Serial No.: 09/917,576 

Filed: July 27, 2001 

Atty. File No.: 4366-37 

For: "METHOD OF PROVIDING 

SPEECH RECOGNITION FOR IVR 
AND VOICE MAIL SYSTEMS" 

Commissioner for Patents 
P.O. Box 1450 
Alexandria, Virginia 22313-1450 

Dear Sir: 

I, Mike Krack, declare as follows: 

1 . I am the inventor of the above-referenced patent application and am familiar with 
the application. This Declaration is being submitted in connection with prosecution activities for 
the above-referenced patent application. 

2. From March 1991 until its acquisition by Octel Communications ("Octel"), I was 
employed by Compass Technologies, Inc. Octel was later acquired by Lucent Technologies 
("Lucent"). Lucent later spun off Avaya, Inc. Since its spinoff, I have been employed by Avaya, 
Inc., as a software engineer. I am also a shareholder of Avaya, Inc. 

3. Attached as Exhibits "A" and "B" are documents generated by myself before the 
January 10, 2001, filing date of U.S. Patent Application Publication 2002/0090066 to Gupta et 
al. The document attached as Exhibit "A" is entitled "Patent Submission" and the document 
attached as Exhibit "B" is a drawing entitled "SEGA: Speech Enabling Gateway System 



Overview". Exhibit "A" was prepared on January 3, 2001, and Exhibit "B" predates Exhibit 

"A". 

4. With reference to independent claims 1,7, 17, and 29, Exhibit "A" describes an 
interactive voice response system for a telecommunications system.

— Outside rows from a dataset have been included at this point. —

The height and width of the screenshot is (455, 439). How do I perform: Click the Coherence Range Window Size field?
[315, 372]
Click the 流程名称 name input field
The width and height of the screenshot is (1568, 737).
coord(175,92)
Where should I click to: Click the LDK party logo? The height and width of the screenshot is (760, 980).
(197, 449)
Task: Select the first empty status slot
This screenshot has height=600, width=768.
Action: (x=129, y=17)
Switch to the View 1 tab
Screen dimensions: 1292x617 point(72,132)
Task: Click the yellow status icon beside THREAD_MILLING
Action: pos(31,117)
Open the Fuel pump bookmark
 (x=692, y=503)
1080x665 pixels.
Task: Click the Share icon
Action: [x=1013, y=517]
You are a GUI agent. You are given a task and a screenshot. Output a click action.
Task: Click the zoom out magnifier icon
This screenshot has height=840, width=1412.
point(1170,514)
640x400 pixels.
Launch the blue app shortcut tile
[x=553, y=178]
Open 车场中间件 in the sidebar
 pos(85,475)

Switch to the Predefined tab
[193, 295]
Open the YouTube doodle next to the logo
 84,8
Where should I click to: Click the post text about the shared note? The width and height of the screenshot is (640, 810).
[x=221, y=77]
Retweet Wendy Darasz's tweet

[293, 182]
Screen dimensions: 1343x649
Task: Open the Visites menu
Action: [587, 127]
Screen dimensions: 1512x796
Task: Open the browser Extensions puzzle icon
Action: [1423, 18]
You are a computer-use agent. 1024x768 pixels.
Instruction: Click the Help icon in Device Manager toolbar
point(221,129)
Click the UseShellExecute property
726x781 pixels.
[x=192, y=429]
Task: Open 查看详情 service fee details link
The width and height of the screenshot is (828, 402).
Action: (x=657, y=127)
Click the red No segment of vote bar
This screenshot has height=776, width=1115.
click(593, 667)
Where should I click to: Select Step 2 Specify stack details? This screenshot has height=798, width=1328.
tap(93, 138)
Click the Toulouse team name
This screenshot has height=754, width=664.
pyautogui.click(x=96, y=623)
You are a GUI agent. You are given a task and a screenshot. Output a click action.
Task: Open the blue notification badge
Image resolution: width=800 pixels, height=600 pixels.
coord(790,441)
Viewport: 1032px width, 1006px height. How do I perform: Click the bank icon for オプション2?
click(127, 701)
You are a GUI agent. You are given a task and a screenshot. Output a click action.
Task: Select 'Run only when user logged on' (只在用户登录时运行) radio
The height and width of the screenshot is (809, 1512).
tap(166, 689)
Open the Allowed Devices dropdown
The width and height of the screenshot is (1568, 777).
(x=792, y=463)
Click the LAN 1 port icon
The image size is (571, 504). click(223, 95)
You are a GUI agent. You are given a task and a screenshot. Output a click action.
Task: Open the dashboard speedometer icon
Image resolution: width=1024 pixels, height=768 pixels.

The system includes an 
adjunct processor that outputs an output data stream to a user (legacy IVR and Voice Mail 
Systems) and a speech gateway enabling system (SEGA). As set forth in Exhibit "A", SEGA 
includes a speech recognition engine operable to identify words in an input voice stream received 
from the user on a first communication path extending between the user and SEGA. SEGA calls 
the adjunct processor on a second communication path and conferences the two lines together. 
SEGA listens for spoken commands on the caller's telephone line (first communication path) and 
plays the appropriate DTMF digits on the second telephone line (second communication path) 
connected to the adjunct processor. SEGA maps the spoken commands to DTMF digits. SEGA 
then plays the DTMF tones corresponding to the spoken commands to the adjunct processor. 
Because the two lines are conferenced together, the input voice stream, received from the user, is 
transferred from the first communication path to the second communication path extending 
between SEGA and the adjunct processor. In this manner, DTMF tones generated by the caller 
will be played to the adjunct processor. SEGA also transfers the input voice stream from the first 
communication path to the speech recognition engine for word recognition. 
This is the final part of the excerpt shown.